Emirates has said in the past that the retirement age for the A380 is around 12 years. In addition to the four that have already passed this threshold, 10 more are approaching that age, and will pass it before this time next year.
Notable are A6-EDD, EDE and EDG, all of which are already more than 12 years old. A6-EDH, EDI and EDK will pass 12 years of age in this financial year. As such, we can expect at least three to retire by the end of this financial year, potentially as many as six.
However, even if more do leave the fleet, this is not a contraction, as four more brand new A380s are still scheduled to arrive. A6-EVO is scheduled to be delivered this month, which will add another A380 with Emirates’ new premium economy product onboard.

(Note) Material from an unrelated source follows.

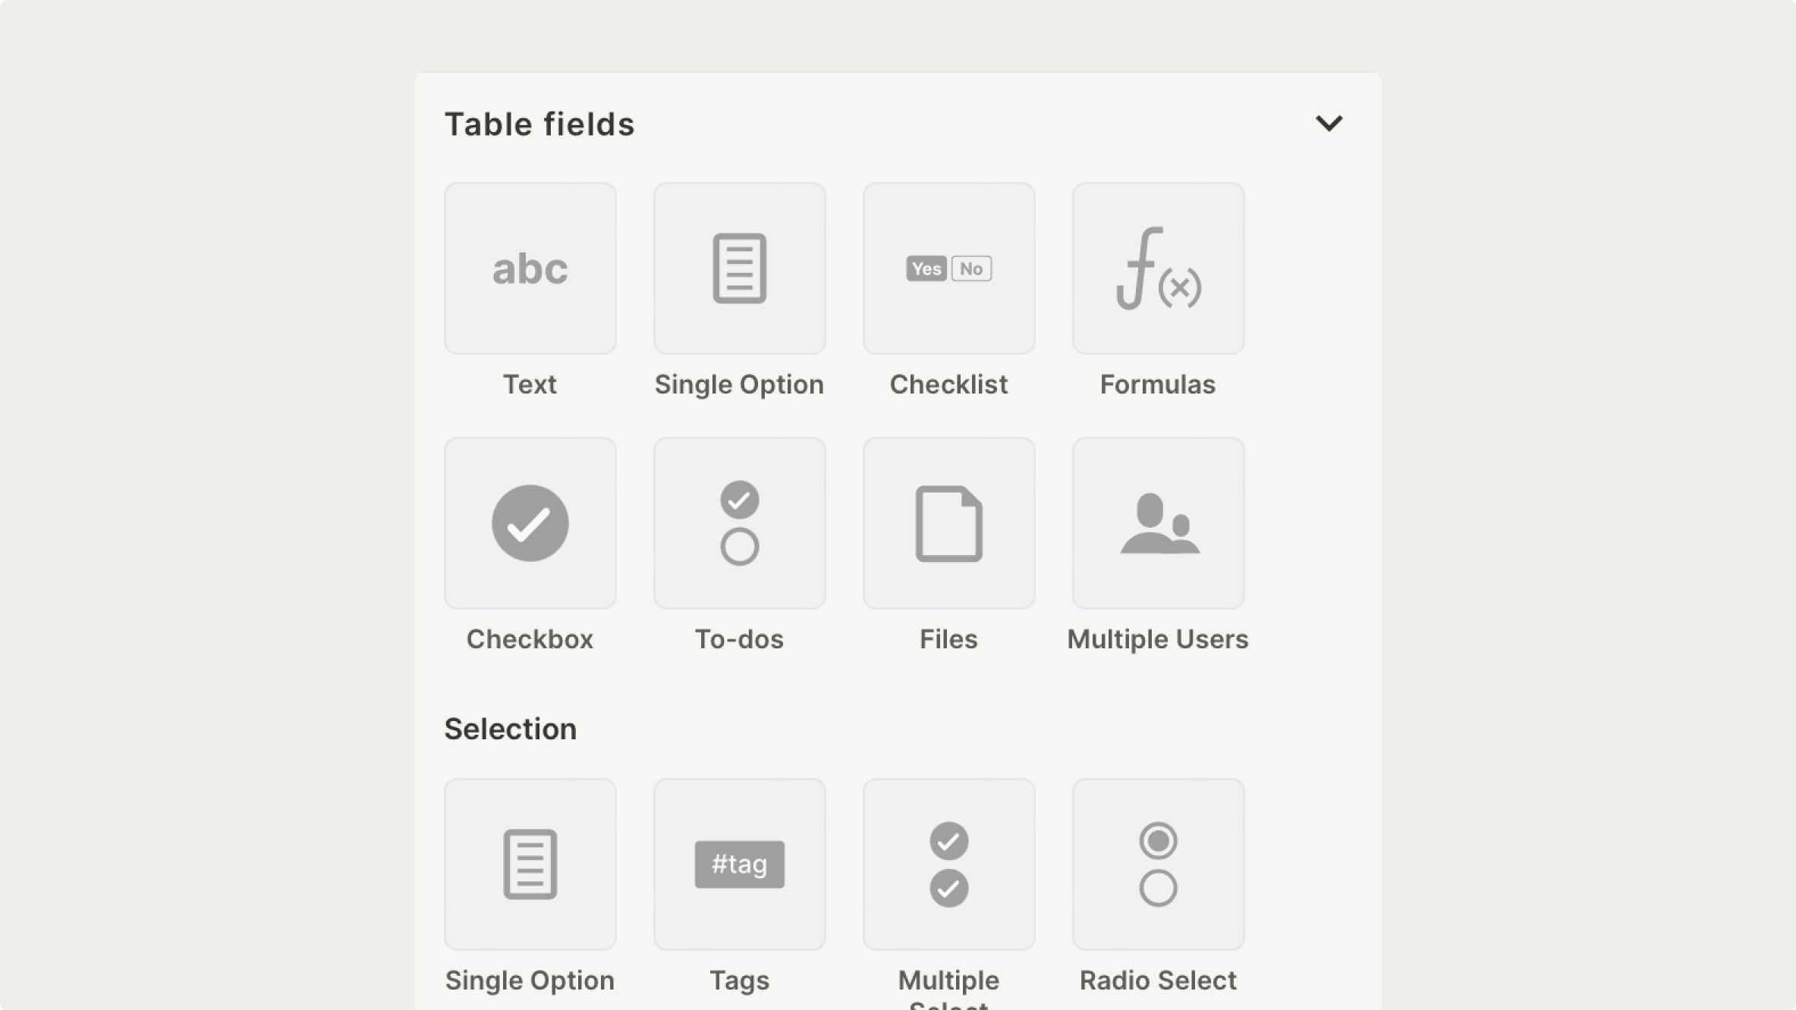Select the Text field type icon
The height and width of the screenshot is (1010, 1796).
pyautogui.click(x=530, y=268)
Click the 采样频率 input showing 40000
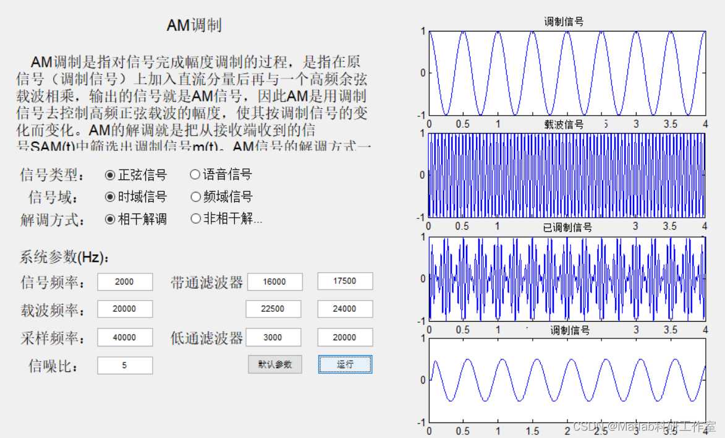Viewport: 725px width, 438px height. click(124, 337)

According to ch-aviation, the remaining three A380s will deliver in 2022; one in January, one in March and the final one in May 2022. These will carry the registrations A6-EVQ, EVR and EVS. A6-EVS will be the last A380 ever to be delivered from Airbus.
As the fleet refresh carries on, the size of the A380 fleet will begin to shrink. However, the loss of the A380s will be bolstered by the arrival of the A350-900s, 787-9s and, eventually, the 777X. Nevertheless, with brand new aircraft being added to the fleet, we can be sure Emirates’ A380s will be with us for many years to come.